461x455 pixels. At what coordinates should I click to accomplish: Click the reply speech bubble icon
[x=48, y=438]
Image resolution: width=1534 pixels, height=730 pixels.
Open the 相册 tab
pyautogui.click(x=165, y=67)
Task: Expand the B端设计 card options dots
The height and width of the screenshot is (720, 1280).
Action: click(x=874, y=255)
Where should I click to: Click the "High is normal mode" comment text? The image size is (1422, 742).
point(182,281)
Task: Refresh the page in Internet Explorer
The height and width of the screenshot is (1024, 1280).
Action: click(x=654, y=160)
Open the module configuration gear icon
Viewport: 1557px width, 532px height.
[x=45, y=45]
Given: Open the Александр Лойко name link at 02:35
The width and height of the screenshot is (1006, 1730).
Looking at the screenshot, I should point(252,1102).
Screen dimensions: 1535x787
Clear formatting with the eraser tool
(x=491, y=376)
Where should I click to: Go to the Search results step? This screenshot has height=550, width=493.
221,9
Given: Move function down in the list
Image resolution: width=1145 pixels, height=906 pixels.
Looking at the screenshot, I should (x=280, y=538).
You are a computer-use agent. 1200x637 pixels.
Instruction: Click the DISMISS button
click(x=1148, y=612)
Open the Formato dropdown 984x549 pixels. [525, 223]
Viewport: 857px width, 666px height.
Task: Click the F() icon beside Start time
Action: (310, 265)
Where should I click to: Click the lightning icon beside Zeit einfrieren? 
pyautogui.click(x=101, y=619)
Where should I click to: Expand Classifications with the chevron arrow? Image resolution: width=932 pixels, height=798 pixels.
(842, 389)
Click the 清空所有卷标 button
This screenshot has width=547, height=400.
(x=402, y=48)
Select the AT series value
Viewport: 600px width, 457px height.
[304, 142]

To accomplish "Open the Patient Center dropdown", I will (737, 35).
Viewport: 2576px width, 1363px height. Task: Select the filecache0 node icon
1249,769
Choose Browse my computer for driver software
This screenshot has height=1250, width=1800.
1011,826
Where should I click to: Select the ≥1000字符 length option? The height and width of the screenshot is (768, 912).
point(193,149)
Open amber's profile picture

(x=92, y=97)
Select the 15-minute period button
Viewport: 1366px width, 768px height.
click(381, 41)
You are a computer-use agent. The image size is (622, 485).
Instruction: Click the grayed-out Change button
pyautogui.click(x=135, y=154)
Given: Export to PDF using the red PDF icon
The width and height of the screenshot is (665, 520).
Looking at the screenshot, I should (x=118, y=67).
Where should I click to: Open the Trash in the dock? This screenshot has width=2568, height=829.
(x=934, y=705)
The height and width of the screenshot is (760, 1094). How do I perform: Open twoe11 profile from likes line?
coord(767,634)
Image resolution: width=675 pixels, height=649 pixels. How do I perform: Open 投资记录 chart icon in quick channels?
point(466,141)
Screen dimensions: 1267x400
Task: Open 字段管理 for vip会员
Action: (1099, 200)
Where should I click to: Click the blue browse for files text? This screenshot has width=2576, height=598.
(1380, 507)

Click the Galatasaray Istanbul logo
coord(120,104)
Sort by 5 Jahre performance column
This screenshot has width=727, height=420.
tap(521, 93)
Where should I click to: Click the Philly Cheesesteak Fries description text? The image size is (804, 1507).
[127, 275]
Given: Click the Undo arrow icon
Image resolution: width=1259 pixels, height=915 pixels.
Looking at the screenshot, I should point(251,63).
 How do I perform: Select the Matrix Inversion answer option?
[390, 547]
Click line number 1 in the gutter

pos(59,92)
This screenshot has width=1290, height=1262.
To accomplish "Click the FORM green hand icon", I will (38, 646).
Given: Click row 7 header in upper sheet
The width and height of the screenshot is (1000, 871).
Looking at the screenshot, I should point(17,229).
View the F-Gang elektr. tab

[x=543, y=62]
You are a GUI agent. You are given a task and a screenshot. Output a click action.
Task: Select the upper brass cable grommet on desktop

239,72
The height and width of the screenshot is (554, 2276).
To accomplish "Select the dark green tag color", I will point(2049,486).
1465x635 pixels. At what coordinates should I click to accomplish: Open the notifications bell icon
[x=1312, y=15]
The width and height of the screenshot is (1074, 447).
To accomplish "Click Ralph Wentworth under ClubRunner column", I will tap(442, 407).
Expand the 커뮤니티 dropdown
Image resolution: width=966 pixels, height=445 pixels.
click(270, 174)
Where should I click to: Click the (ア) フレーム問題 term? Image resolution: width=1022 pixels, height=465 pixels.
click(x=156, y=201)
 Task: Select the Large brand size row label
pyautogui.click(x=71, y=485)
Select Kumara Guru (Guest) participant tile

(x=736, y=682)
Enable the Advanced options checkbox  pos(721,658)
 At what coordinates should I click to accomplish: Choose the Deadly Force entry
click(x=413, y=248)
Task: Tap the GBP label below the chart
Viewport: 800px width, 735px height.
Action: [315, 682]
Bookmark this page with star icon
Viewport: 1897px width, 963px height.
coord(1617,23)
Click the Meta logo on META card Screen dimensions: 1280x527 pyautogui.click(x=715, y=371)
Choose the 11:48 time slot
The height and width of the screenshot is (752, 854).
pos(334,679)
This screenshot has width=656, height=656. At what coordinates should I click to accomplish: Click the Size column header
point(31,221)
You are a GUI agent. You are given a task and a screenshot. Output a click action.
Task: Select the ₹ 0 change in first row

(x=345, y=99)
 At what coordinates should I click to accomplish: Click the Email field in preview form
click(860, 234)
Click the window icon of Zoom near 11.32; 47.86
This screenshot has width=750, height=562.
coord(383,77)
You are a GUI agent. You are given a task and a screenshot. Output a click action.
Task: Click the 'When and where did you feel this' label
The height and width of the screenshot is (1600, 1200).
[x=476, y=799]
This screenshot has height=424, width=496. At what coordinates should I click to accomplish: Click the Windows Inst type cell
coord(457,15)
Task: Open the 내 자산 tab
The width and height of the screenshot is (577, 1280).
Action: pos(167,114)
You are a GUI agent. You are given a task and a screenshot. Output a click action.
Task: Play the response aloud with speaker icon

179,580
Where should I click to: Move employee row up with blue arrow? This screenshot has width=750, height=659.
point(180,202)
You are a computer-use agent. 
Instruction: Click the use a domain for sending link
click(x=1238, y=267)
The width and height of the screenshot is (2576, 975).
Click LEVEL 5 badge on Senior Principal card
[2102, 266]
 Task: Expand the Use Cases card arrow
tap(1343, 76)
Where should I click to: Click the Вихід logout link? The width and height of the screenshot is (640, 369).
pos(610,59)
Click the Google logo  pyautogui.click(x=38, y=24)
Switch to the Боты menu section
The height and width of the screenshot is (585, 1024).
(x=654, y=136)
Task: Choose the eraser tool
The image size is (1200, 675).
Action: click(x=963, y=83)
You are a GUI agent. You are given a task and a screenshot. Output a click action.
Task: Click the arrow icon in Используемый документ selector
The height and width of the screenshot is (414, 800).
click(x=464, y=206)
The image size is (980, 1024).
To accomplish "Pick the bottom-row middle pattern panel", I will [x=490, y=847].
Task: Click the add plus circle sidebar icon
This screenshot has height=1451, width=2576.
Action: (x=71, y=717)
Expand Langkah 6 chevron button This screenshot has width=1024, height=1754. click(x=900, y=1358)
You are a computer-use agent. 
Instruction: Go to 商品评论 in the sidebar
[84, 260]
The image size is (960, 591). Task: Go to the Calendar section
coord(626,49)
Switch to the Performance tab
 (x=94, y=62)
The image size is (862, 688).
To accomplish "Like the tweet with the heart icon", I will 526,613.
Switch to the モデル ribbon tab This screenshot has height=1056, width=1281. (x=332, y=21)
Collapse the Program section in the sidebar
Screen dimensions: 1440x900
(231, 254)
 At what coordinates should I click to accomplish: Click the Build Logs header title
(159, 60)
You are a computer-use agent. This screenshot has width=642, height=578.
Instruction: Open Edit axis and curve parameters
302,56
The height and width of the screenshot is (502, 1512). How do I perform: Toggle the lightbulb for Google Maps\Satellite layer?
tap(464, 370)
· · · · · · ·
[THE PROBLEM] Count every line of the records that holds the string "green". Write only the total.

[EXERCISE RESPONSE] 2